* _What the exercise asks_
Look through the entries below and extract exactly the lines from the one containing "Click the Filter" through the one containing "You are a computer-use agent. Image resolution: width=985", ends included.

━━━ Given records

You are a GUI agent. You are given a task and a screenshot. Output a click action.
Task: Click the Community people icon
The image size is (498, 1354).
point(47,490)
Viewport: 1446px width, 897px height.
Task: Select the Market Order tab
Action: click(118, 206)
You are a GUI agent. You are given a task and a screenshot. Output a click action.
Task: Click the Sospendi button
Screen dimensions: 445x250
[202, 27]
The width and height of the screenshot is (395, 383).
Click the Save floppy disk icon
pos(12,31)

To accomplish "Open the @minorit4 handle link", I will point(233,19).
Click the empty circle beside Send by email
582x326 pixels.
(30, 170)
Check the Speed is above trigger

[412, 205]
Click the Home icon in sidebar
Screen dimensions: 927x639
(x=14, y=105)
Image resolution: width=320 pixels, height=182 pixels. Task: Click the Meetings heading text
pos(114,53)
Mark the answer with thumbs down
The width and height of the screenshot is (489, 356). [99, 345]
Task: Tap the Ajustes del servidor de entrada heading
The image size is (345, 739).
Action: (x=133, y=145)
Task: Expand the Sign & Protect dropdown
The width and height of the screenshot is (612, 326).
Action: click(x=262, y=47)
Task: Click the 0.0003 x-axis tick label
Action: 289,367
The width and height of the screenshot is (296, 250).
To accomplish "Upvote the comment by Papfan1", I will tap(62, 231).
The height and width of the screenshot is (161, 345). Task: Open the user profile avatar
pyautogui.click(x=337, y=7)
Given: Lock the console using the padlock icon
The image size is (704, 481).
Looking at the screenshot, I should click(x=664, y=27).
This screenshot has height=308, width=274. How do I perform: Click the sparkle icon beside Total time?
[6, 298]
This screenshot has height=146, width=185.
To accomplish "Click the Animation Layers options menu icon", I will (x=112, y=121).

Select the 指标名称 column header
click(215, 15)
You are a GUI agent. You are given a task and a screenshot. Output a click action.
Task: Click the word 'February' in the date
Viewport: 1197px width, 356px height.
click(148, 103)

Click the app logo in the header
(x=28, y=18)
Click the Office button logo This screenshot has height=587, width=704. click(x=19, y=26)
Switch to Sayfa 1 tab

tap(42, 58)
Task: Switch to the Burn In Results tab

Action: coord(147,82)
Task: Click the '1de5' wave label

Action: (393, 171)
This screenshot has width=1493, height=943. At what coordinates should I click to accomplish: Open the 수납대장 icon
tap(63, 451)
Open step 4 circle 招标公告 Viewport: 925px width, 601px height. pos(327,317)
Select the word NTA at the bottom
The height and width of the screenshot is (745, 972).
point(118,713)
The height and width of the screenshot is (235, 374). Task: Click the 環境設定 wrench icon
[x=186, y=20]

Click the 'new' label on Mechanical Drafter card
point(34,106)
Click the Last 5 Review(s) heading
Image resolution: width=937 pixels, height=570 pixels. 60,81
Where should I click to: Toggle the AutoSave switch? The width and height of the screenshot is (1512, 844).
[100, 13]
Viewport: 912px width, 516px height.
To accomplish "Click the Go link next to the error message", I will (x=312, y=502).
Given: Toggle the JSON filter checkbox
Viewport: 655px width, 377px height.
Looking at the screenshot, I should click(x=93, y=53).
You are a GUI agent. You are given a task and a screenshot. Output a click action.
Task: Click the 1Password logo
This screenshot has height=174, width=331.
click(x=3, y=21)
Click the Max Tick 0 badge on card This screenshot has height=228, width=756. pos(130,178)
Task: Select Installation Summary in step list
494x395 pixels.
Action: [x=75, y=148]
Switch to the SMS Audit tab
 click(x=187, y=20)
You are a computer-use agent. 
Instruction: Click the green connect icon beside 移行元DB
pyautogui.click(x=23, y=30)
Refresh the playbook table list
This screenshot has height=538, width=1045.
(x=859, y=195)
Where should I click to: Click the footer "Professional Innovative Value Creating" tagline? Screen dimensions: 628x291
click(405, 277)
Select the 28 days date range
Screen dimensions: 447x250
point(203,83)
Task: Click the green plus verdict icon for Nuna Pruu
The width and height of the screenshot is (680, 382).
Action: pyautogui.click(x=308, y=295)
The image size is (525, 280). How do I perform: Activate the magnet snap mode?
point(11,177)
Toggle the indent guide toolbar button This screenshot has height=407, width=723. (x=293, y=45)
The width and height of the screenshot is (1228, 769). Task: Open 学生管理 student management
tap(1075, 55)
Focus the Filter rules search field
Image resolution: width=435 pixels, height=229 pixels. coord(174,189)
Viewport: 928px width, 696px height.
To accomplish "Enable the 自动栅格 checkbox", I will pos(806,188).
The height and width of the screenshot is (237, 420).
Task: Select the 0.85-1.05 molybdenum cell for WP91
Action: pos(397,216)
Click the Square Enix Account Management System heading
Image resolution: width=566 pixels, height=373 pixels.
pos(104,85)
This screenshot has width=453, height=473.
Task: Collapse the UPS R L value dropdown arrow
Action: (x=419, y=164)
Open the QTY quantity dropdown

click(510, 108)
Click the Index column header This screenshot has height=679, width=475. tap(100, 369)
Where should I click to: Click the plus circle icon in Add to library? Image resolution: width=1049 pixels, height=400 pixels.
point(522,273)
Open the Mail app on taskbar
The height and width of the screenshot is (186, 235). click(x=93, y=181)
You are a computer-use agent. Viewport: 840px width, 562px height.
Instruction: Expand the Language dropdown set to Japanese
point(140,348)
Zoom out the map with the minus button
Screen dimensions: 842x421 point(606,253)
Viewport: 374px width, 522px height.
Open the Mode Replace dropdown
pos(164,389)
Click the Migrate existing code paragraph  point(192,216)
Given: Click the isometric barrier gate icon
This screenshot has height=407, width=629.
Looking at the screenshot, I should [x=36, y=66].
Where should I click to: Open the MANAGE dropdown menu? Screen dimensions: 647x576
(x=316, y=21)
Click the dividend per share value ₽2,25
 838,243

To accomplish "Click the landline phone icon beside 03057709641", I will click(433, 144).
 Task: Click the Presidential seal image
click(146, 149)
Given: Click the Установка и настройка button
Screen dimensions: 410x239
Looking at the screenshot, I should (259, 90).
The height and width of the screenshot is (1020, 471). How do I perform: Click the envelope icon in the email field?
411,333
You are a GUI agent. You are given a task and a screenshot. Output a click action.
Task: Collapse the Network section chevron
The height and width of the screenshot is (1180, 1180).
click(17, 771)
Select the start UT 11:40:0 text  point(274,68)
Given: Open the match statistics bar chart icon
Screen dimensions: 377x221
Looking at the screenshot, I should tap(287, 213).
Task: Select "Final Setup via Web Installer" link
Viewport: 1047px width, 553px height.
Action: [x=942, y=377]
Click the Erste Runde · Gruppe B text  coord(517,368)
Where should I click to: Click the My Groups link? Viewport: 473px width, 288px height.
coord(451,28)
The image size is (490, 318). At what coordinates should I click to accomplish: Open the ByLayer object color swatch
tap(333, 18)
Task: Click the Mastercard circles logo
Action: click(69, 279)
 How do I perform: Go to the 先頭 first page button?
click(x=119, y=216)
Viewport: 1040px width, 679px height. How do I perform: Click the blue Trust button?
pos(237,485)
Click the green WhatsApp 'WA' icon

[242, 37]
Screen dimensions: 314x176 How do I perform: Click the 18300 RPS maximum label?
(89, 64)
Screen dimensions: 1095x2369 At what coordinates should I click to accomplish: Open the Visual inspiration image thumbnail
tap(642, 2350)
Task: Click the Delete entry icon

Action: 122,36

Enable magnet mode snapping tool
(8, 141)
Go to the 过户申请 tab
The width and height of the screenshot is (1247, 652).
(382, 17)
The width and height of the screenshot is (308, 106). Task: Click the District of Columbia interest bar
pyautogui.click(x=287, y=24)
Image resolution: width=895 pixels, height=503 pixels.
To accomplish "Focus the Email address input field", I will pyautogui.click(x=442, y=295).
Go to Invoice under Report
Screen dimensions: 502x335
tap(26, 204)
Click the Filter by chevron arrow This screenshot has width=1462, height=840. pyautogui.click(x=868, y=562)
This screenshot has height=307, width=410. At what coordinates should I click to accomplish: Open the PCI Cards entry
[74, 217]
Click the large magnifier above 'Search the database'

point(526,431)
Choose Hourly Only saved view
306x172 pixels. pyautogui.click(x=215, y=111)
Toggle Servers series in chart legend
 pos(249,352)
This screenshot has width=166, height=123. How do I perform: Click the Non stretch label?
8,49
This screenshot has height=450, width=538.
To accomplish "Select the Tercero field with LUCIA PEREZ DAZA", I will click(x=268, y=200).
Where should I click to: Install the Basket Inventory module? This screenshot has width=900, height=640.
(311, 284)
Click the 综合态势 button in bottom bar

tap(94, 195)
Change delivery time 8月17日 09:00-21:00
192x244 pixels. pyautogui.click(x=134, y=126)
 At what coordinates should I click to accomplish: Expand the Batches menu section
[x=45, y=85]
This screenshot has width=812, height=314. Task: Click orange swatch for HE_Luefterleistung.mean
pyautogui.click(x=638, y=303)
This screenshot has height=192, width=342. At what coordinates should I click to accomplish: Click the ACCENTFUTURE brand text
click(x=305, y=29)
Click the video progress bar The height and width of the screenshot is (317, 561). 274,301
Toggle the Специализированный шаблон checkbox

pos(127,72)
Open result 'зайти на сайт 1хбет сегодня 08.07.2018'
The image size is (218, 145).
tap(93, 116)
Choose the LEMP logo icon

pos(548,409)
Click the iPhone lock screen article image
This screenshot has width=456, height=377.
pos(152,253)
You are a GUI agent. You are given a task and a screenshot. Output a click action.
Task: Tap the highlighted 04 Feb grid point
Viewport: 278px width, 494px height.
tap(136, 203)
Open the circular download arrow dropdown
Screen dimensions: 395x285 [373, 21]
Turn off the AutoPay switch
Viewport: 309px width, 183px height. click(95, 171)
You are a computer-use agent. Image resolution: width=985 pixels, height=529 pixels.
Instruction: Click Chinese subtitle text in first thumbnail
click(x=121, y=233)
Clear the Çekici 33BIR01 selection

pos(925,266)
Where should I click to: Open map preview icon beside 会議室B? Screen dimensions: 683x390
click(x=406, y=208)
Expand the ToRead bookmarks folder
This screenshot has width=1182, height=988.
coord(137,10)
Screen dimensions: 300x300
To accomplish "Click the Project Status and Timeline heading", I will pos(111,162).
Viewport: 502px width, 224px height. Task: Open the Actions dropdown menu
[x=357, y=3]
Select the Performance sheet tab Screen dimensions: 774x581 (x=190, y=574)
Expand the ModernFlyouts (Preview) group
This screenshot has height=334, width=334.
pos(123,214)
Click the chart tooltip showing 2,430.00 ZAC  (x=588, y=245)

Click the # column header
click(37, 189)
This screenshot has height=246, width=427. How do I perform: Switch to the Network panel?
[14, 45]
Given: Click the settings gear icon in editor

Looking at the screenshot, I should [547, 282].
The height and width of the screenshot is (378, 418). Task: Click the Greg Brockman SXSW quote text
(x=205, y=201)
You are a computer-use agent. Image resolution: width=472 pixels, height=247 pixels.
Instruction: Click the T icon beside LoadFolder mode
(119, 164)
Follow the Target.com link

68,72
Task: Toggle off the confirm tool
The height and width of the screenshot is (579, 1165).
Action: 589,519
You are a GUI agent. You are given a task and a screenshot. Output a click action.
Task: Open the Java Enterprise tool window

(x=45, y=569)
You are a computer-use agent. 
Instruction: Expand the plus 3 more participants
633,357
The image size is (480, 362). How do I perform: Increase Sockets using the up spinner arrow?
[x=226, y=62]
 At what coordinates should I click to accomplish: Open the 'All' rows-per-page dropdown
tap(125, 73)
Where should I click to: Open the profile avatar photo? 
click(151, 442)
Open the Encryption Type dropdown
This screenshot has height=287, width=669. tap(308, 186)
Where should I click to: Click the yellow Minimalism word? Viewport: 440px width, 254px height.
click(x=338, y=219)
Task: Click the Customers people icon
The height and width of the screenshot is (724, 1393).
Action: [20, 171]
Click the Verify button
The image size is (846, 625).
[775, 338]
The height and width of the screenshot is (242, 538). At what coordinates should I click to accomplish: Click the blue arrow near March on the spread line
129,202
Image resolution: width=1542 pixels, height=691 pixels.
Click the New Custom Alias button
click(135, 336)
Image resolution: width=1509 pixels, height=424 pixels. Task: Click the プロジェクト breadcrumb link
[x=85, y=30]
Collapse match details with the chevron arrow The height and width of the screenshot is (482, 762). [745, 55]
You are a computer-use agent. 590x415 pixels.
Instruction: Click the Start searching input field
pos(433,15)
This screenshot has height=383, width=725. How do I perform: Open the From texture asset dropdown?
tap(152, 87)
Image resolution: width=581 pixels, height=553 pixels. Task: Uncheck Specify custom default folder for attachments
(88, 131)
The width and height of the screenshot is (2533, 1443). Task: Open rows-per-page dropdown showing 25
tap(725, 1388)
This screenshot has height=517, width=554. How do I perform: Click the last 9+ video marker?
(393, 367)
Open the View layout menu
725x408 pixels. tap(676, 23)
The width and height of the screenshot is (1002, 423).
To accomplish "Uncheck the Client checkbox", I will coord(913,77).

━━━━━━

* _Reply_
Click the Filter by chevron arrow This screenshot has width=1462, height=840. pyautogui.click(x=868, y=562)
This screenshot has height=307, width=410. At what coordinates should I click to accomplish: Open the PCI Cards entry
[74, 217]
Click the large magnifier above 'Search the database'

point(526,431)
Choose Hourly Only saved view
306x172 pixels. pyautogui.click(x=215, y=111)
Toggle Servers series in chart legend
 pos(249,352)
This screenshot has width=166, height=123. How do I perform: Click the Non stretch label?
8,49
This screenshot has height=450, width=538.
To accomplish "Select the Tercero field with LUCIA PEREZ DAZA", I will click(x=268, y=200).
Where should I click to: Install the Basket Inventory module? This screenshot has width=900, height=640.
(311, 284)
Click the 综合态势 button in bottom bar

tap(94, 195)
Change delivery time 8月17日 09:00-21:00
192x244 pixels. pyautogui.click(x=134, y=126)
 At what coordinates should I click to accomplish: Expand the Batches menu section
[x=45, y=85]
This screenshot has width=812, height=314. Task: Click orange swatch for HE_Luefterleistung.mean
pyautogui.click(x=638, y=303)
This screenshot has height=192, width=342. At what coordinates should I click to accomplish: Click the ACCENTFUTURE brand text
click(x=305, y=29)
Click the video progress bar The height and width of the screenshot is (317, 561). 274,301
Toggle the Специализированный шаблон checkbox

pos(127,72)
Open result 'зайти на сайт 1хбет сегодня 08.07.2018'
The image size is (218, 145).
tap(93, 116)
Choose the LEMP logo icon

pos(548,409)
Click the iPhone lock screen article image
This screenshot has width=456, height=377.
pos(152,253)
You are a GUI agent. You are given a task and a screenshot. Output a click action.
Task: Tap the highlighted 04 Feb grid point
Viewport: 278px width, 494px height.
tap(136, 203)
Open the circular download arrow dropdown
Screen dimensions: 395x285 [373, 21]
Turn off the AutoPay switch
Viewport: 309px width, 183px height. click(95, 171)
You are a computer-use agent. Image resolution: width=985 pixels, height=529 pixels.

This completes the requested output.